──────── INFORMATION SHOWN

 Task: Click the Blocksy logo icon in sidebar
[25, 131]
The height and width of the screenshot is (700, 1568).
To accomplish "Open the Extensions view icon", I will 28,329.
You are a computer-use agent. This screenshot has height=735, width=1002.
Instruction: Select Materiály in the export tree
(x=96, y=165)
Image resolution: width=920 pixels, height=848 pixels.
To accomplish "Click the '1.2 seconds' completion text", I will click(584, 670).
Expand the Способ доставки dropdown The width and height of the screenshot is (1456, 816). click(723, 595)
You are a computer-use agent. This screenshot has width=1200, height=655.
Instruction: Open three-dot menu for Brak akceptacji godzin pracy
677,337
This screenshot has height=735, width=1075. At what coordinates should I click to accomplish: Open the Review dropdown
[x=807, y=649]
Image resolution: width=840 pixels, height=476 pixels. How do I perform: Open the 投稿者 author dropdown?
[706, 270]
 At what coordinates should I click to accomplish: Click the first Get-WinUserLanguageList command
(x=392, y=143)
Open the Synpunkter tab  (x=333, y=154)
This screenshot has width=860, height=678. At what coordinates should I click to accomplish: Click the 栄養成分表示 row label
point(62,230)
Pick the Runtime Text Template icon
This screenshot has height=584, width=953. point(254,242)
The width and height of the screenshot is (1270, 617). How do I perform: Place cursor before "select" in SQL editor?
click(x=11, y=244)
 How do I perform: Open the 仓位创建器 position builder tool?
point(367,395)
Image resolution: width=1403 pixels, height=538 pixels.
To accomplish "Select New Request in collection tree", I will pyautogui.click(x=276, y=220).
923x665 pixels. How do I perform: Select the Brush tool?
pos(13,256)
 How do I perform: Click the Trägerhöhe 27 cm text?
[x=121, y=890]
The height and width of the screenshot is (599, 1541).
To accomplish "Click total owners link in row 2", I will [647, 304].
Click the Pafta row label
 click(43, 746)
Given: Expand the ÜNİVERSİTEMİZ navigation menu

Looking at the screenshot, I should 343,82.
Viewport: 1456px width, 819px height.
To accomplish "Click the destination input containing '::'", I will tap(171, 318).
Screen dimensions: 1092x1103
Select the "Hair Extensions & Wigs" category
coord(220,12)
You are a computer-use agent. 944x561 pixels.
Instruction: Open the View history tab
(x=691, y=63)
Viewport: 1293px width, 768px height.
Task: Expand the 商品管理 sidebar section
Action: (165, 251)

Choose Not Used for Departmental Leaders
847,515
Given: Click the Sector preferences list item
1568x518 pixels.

────────────────

:: GIVEN EXERCISE ::
Arrange every line of the records above as a JSON list of strings, one string per line, leaving out blank lines.

:: FINAL RESULT ::
[
  " Task: Click the Blocksy logo icon in sidebar",
  "[25, 131]",
  "The height and width of the screenshot is (700, 1568).",
  "To accomplish \"Open the Extensions view icon\", I will 28,329.",
  "You are a computer-use agent. This screenshot has height=735, width=1002.",
  "Instruction: Select Materiály in the export tree",
  "(x=96, y=165)",
  "Image resolution: width=920 pixels, height=848 pixels.",
  "To accomplish \"Click the '1.2 seconds' completion text\", I will click(584, 670).",
  "Expand the Способ доставки dropdown The width and height of the screenshot is (1456, 816). click(723, 595)",
  "You are a computer-use agent. This screenshot has width=1200, height=655.",
  "Instruction: Open three-dot menu for Brak akceptacji godzin pracy",
  "677,337",
  "This screenshot has height=735, width=1075. At what coordinates should I click to accomplish: Open the Review dropdown",
  "[x=807, y=649]",
  "Image resolution: width=840 pixels, height=476 pixels. How do I perform: Open the 投稿者 author dropdown?",
  "[706, 270]",
  " At what coordinates should I click to accomplish: Click the first Get-WinUserLanguageList command",
  "(x=392, y=143)",
  "Open the Synpunkter tab  (x=333, y=154)",
  "This screenshot has width=860, height=678. At what coordinates should I click to accomplish: Click the 栄養成分表示 row label",
  "point(62,230)",
  "Pick the Runtime Text Template icon",
  "This screenshot has height=584, width=953. point(254,242)",
  "The width and height of the screenshot is (1270, 617). How do I perform: Place cursor before \"select\" in SQL editor?",
  "click(x=11, y=244)",
  " How do I perform: Open the 仓位创建器 position builder tool?",
  "point(367,395)",
  "Image resolution: width=1403 pixels, height=538 pixels.",
  "To accomplish \"Select New Request in collection tree\", I will pyautogui.click(x=276, y=220).",
  "923x665 pixels. How do I perform: Select the Brush tool?",
  "pos(13,256)",
  " How do I perform: Click the Trägerhöhe 27 cm text?",
  "[x=121, y=890]",
  "The height and width of the screenshot is (599, 1541).",
  "To accomplish \"Click total owners link in row 2\", I will [647, 304].",
  "Click the Pafta row label",
  " click(43, 746)",
  "Given: Expand the ÜNİVERSİTEMİZ navigation menu",
  "Looking at the screenshot, I should 343,82.",
  "Viewport: 1456px width, 819px height.",
  "To accomplish \"Click the destination input containing '::'\", I will tap(171, 318).",
  "Screen dimensions: 1092x1103",
  "Select the \"Hair Extensions & Wigs\" category",
  "coord(220,12)",
  "You are a computer-use agent. 944x561 pixels.",
  "Instruction: Open the View history tab",
  "(x=691, y=63)",
  "Viewport: 1293px width, 768px height.",
  "Task: Expand the 商品管理 sidebar section",
  "Action: (165, 251)",
  "Choose Not Used for Departmental Leaders",
  "847,515",
  "Given: Click the Sector preferences list item",
  "1568x518 pixels."
]